Answer: Fuel-coolant interaction
- If magma rises into sea water slowly, even at temperatures of about 1200 degrees Celsius, a thin film of steam forms between the magma and water.
- This provides a layer of insulation to allow the outer surface of the magma to cool.
- But this process doesn’t work when magma is blasted out of the ground full of volcanic gas.

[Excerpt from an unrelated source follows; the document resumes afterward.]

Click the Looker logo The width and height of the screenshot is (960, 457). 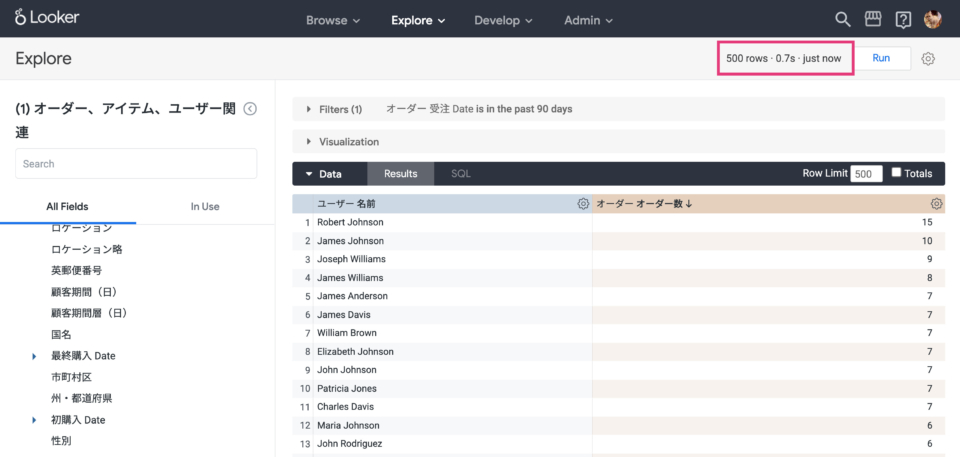coord(47,18)
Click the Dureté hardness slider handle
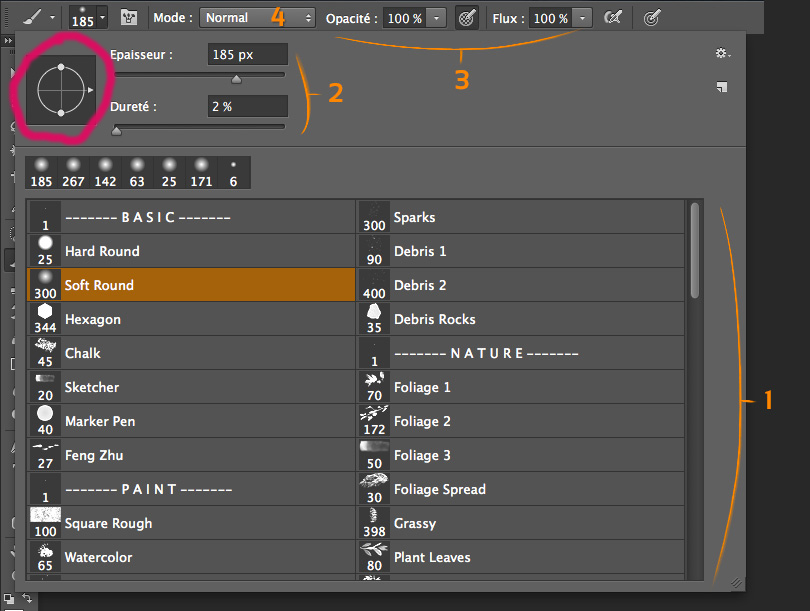 pyautogui.click(x=116, y=128)
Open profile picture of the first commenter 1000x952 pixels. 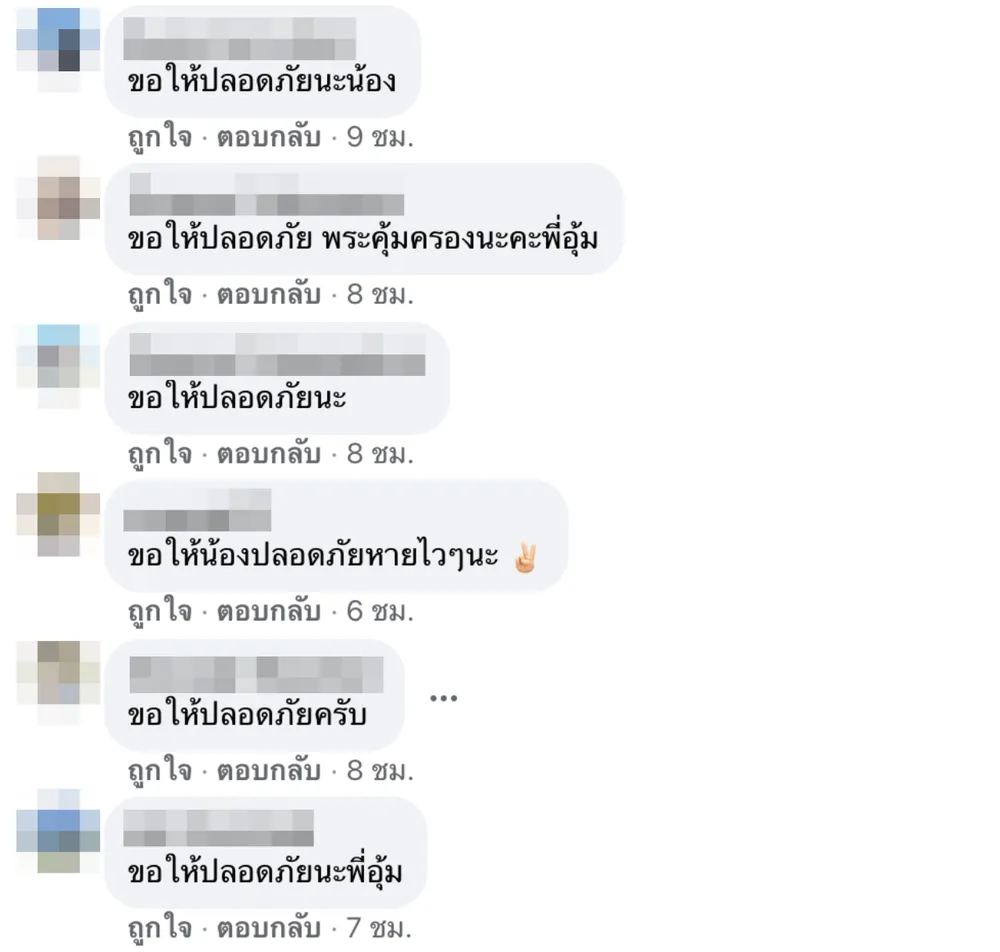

- When magma enters the water rapidly, any steam layers are quickly disrupted, bringing hot magma in direct contact with cold water.
- Volcano researchers call this ‘fuel-coolant interaction’ and it is akin to weapons-grade chemical explosions.
A chain reaction
- Extremely violent blasts tear the magma apart.
- A chain reaction begins, with new magma fragments exposing fresh hot interior surfaces to water, and the explosions repeat, ultimately jetting out volcanic particles and causing blasts with supersonic speeds.
How has it emerged out to be so big?
- The caldera is a crater-like depression around 5km across.
- Small eruptions (such as in 2009 and 2014/15) occur mainly at the edge of the caldera, but very big ones come from the caldera itself.
- These big eruptions are so large the top of the erupting magma collapses inward, deepening the caldera.
- Looking at the chemistry of past eruptions, we now think the small eruptions represent the magma system slowly recharging itself to prepare for a big event.
What next?
- This latest eruption has stepped up the scale in terms of violence.
- Researchers are still in the middle of this major eruptive sequence and many aspects remain unclear, partly because the island is currently obscured by ash clouds.